[BEGIN Quoted text]

Market Report

2018 Lamb Supplies Expand as Demand Struggles

JULIE STEPANEK SHIFLETT, PH.D.
Juniper Economic Consulting

In 2018, estimated lamb availability was higher as domestic lamb production was up, and so were lamb imports.

Although lamb exports grew an impressive 34 percent through September year-on-year, exports are only a small portion of production and the outlet wasn’t sufficient to keep freezer inventories down, and support live lamb prices. The meat market held steady in 2018, further exacerbating supply issues. Overall, market signals indicate that lamb demand is struggling to support expanded lamb supplies. 

Economic signals point to strong lamb demand yet there were signs of softening. Compared to a year ago, restaurant operators reported that in September both same-store sales and customer traffic had declined (Daily Livestock Report, from the National Restaurant Association, 11/1/18). The report followed that restauranteurs’ outlook for the next six months is mixed. An equal percentage of operators – about 24 percent – forecast an improved economic outlook while about 25 percent believe the market could deteriorate.

Lamb Exports Climb

U.S. Meat Export Federation chair Dennis Stiffler reported that lamb exports struggled in 2017, but rebounded this year primarily due to an increase in lamb variety meat shipments to Mexico and access to the Japanese market (AgWeb, 11/7/18). In the nine months through September, lamb exports jumped 34 percent year-on-year to 599,000 lbs. Thirty-six percent of 2018 lamb imports were sent to Mexico. Stiffler reported that the reopening of the Japanese market after 15 years is a “real game-changer. There are now four U.S. plants approved for export to Japan, and USMEF is preparing for its first major lamb event,” Stiffler said (AgWeb, 11/7/18).

[END Quoted text]

* **Do this**
Please reproduce the lamb market report word for word from "Market Report" to "expanded lamb supplies.".

[BEGIN Data segment]

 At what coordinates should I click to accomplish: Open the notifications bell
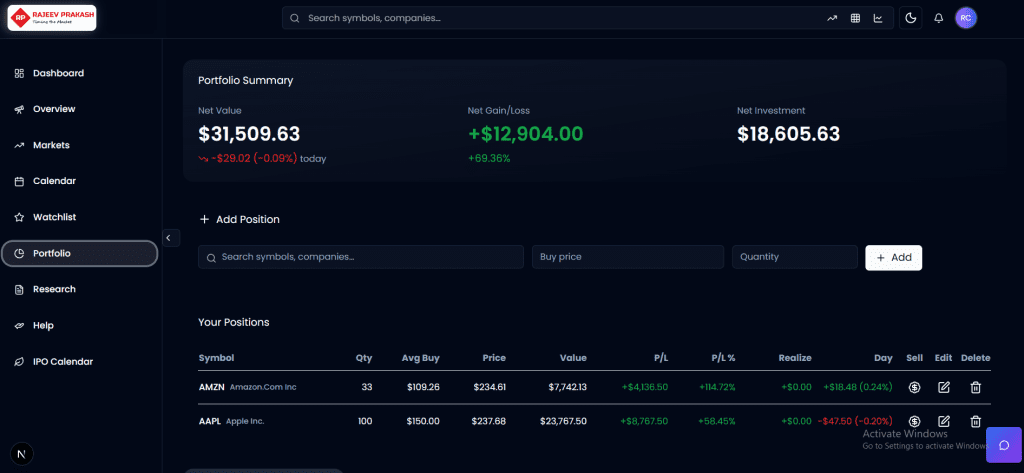click(x=938, y=18)
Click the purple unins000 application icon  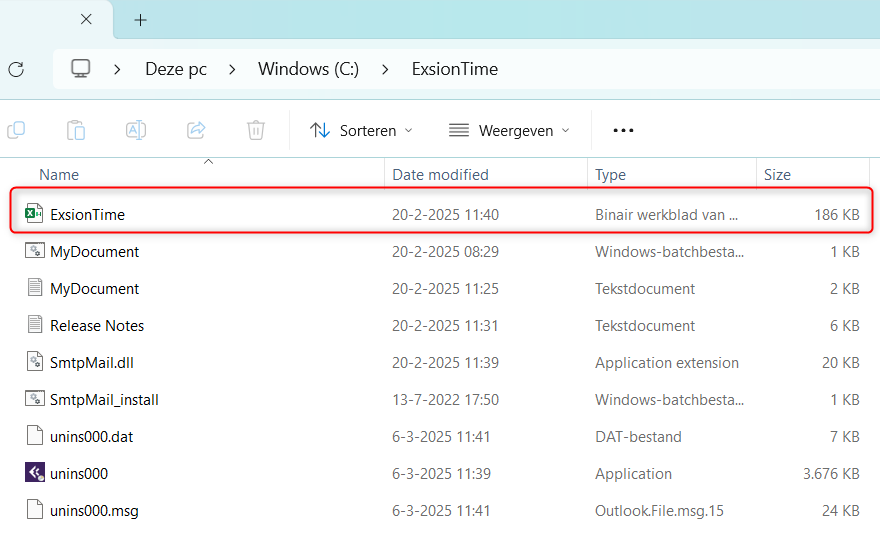[x=34, y=473]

[END Data segment]

* **Answer to the task**
Market Report

2018 Lamb Supplies Expand as Demand Struggles

JULIE STEPANEK SHIFLETT, PH.D.
Juniper Economic Consulting

In 2018, estimated lamb availability was higher as domestic lamb production was up, and so were lamb imports.

Although lamb exports grew an impressive 34 percent through September year-on-year, exports are only a small portion of production and the outlet wasn’t sufficient to keep freezer inventories down, and support live lamb prices. The meat market held steady in 2018, further exacerbating supply issues. Overall, market signals indicate that lamb demand is struggling to support expanded lamb supplies.